The Rum Diary is an adaption of a Hunter S Thompson novel and a passion project for Johnny Depp. How did you make your mark on it?
I have terrific respect for Hunter and I’ve read all of his stuff, but even if it was Émile Zola or Charles Dickens I still would have used the same writing process.
I read the book twice, made a few notes and threw it away. I’m not Hunter S Thompson and I can’t write like Hunter S Thompson. I can only write like me, so there are only two lines from [the book] that survived in the entire spectrum of the film’s dialogue – “Have some fun with a f***ing Luger” and “We’ll be lucky to find an oil spot.”
That’s not to say I don’t think Hunter’s dialogue isn’t fantastic; it is. But it isn’t me, and I don’t want to sit there like a secretary copying out what the boss has written. I threw it out and started asking myself – how am I going to write in this vernacular?
You spent six months writing the screenplay. Do you sweat over every word or do the lines come to you?
A bit of both really. I have a large writing room and I lock myself in there and start walking up and down and bullshitting the dialogue. I assume the characters and wait until they say something to me. I remember working on The Killing Fields and I would speak in Cambodian all day until I heard something – even though it sounded meaningless to me.

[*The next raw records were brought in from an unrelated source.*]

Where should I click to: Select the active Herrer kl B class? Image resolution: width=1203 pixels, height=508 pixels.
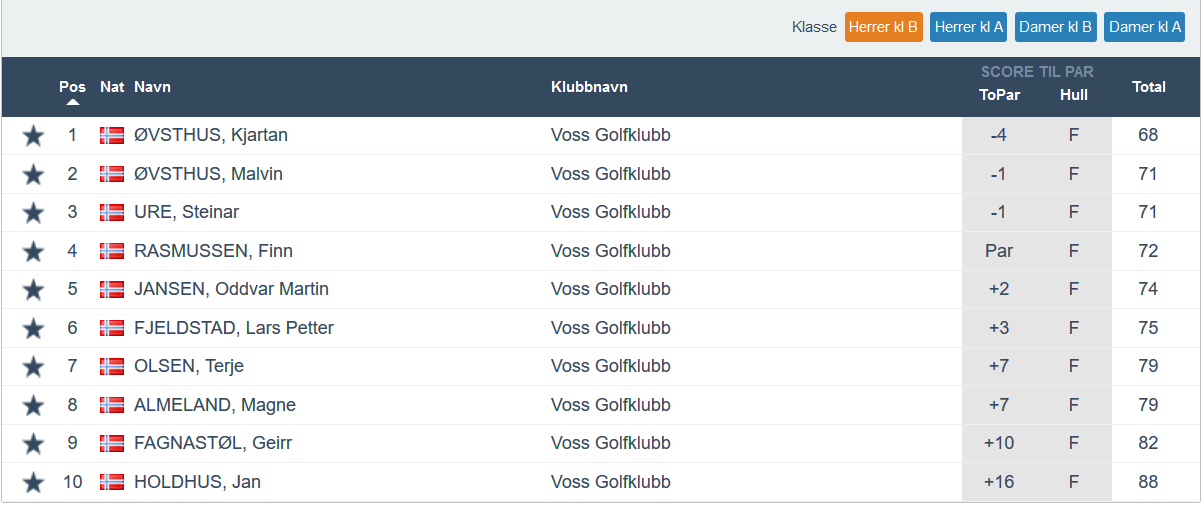[883, 27]
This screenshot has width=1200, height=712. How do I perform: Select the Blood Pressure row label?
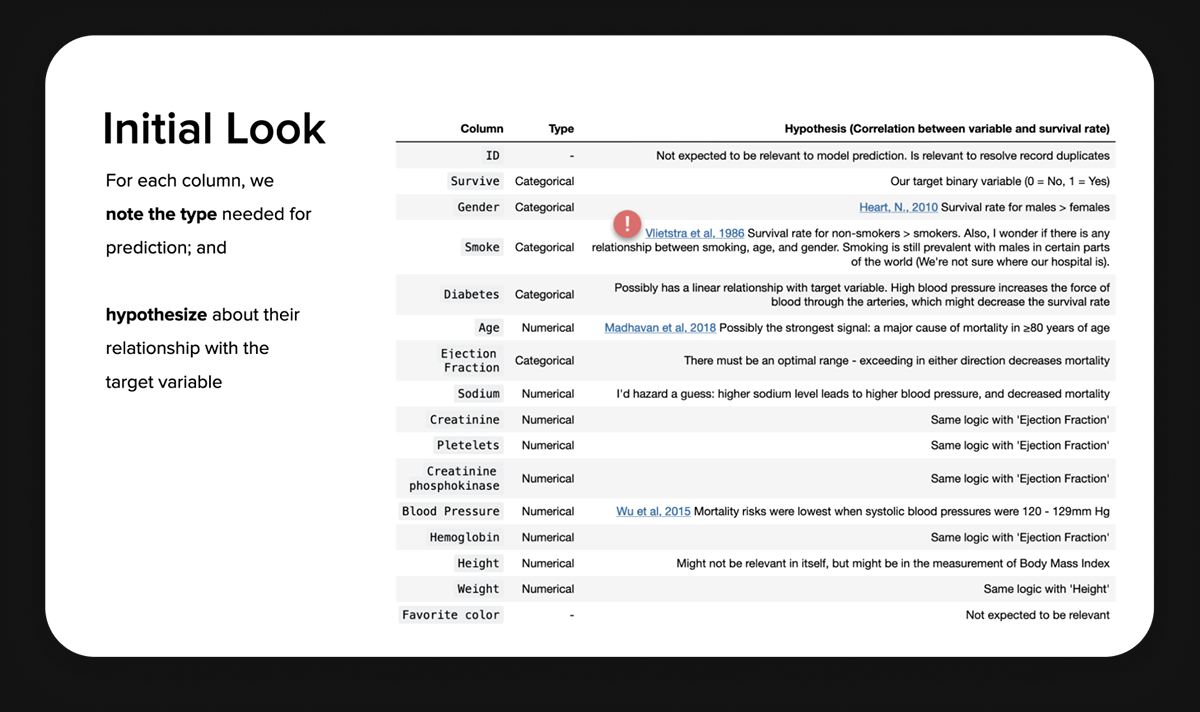450,511
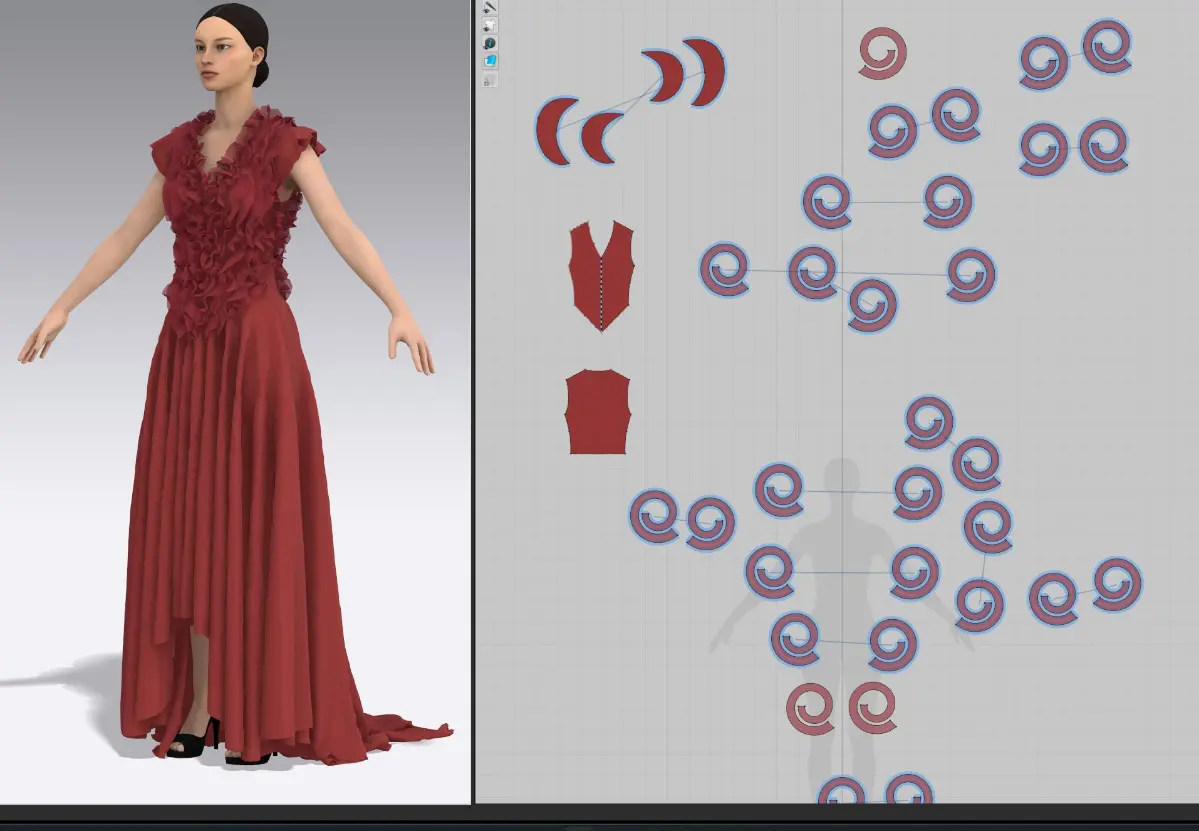Screen dimensions: 1199x831
Task: Click the blue pattern layer icon
Action: [490, 61]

It’s like trying to tune in an old-fashioned radio set.
After a while, you start hearing the voices. I say to my wife when it’s going badly: “I can’t hear the voices.” If I wasn’t a writer, they’d lock me up.

There’s been a reasonable gap between this film and the last film you directed (Jennifer Eight, 1992). Has your directing style changed or developed?

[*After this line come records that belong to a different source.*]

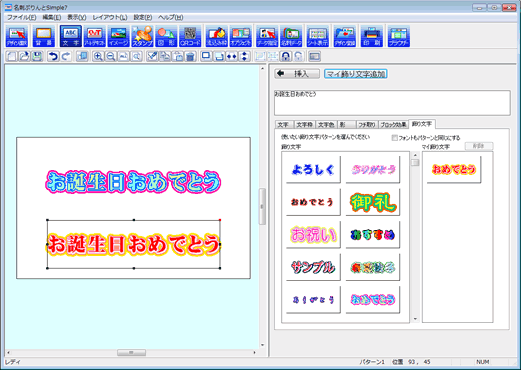This screenshot has height=370, width=521.
Task: Switch to the 文字色 tab
Action: click(x=326, y=125)
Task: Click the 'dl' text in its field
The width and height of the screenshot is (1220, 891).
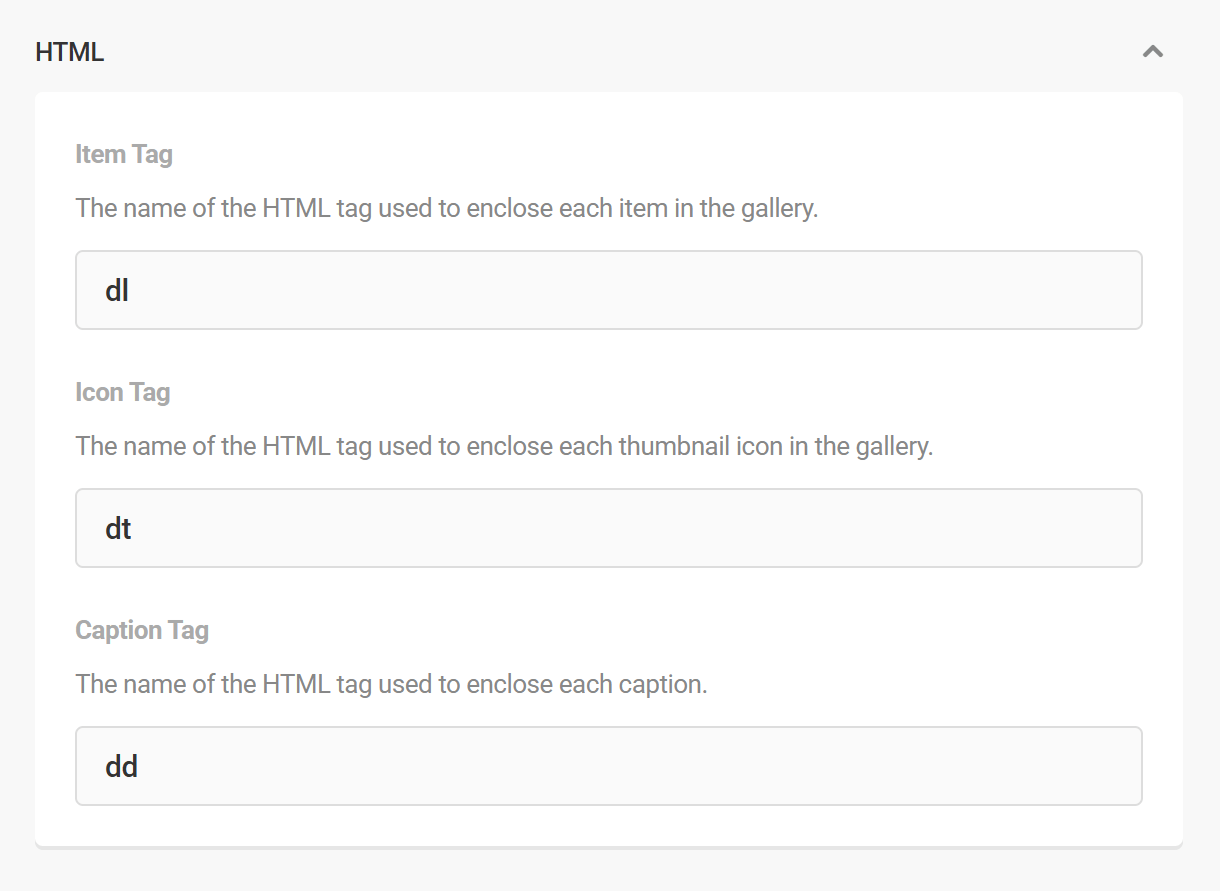Action: tap(115, 290)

I think it’s pretty much the same. I love working with actors, but I’m not particularly au fait with cameras. I like to act the scene with the actors, and then when it’s time to shoot I get out.
I don’t know whether I have a style of directing. My only criteria is that I don’t want the camera to be a protagonist. In so many movies these days the camera is actually part of the storytelling – it’s all cut, cut, cut. I like the camera to be a privileged observer of a story going on, but to have no ego itself.
How much do you direct your cinematographer?
The DP [Director of Photography] Dariusz Wolski is fantastic. He’s so fast. When I did Withnail & I we had all sorts of old-fashioned lighting kit, but he has a piece of plywood with six light bulbs on it which all can be turned on and off, and all we’d use is that and a few reflectors. He’s a very, very clever cameraman. So the beauty of the film, if that’s the right word, is all him. I would just say, “I want to shoot the scene there against that hillside,” and he’d say, “Give me five minutes.”
What’s your advice to young filmmakers trying to get into the game?
Christ, I don’t know. Don’t do what I did.
The Rum Diary is out in cinemas nationwide today.